The auditors have reported on those accounts; their reports were (i) unqualified, (ii) did not include a reference to any matters to which the auditors drew attention by way of emphasis without qualifying their report and (iii) did not contain statements under section 498 (2) or (3) of the Companies Act 2006. The results for the year ended 31 December 2012 were approved by the Board of Directors on 29 April 2012 and are audited.
While the financial information included in this preliminary announcement has been prepared in accordance with the recognition and measurement criteria of international Financial Reporting Standards (IFRS's) as endorsed for use in the European Union, this announcement does not itself contain sufficient information to comply with IFRS's. The accounting policies adopted in this announcement have been consistently applied and are consistent with the policies used in the preparation of the statutory accounts for the period ending 31 December 2012.
The consolidated financial statements of the Group have been prepared in accordance with the Companies Act 2006 and International Financial Reporting Standards (IFRS) as developed and published by the International Accounting Standards Board (IASB) as adopted by the European Union (EU).
2. Segmental analysis
The Group has two reportable segments attributable to its continuing operations and unallocated central revenues and costs:
Physical metals - comprises Ambrian Metals Limited, a physical metals merchant.

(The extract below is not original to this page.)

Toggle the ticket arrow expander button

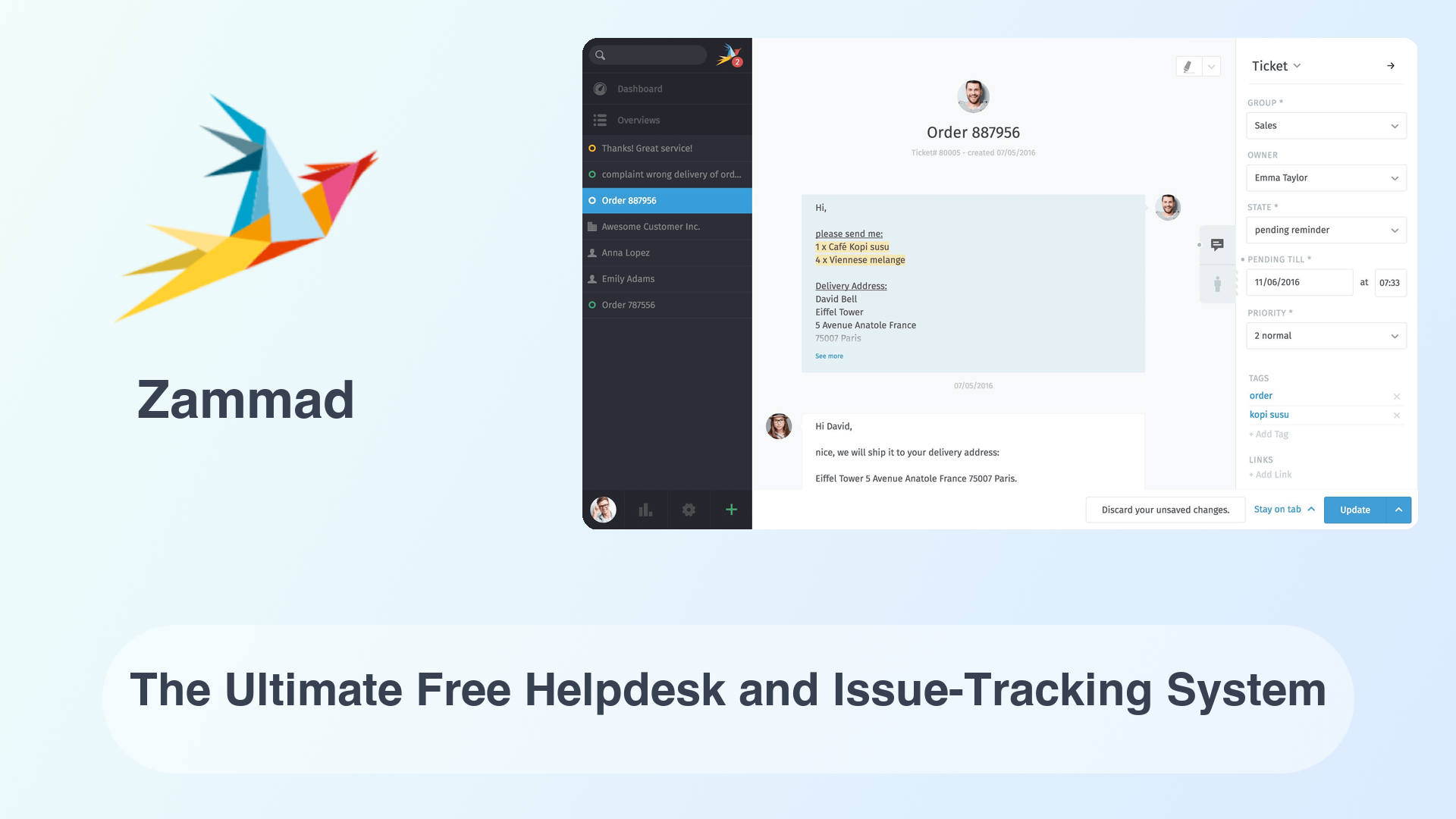point(1391,66)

Investment portfolio - comprises the Group's principal investment portfolio held in Ambrian Principal Investments Limited.
Unallocated central revenues principally represent recharges of costs from Ambrian Resources AG ("ARAG"). Unallocated central costs relate to overheads incurred in connection with operating the public limited company and include the share-based payment charges in relation to the staff share option schemes, the remuneration of the Directors of East West Resources plc and the costs of ARAG.
During the year the Group disposed of its Asset Management business and entered into an agreement to dispose of its Biofuels business (which was completed after the year-end). During the year, the Group closed down its fossil fuels activities. As a result of these disposals and closures, the three divisions have been treated as discontinued activities of the Group.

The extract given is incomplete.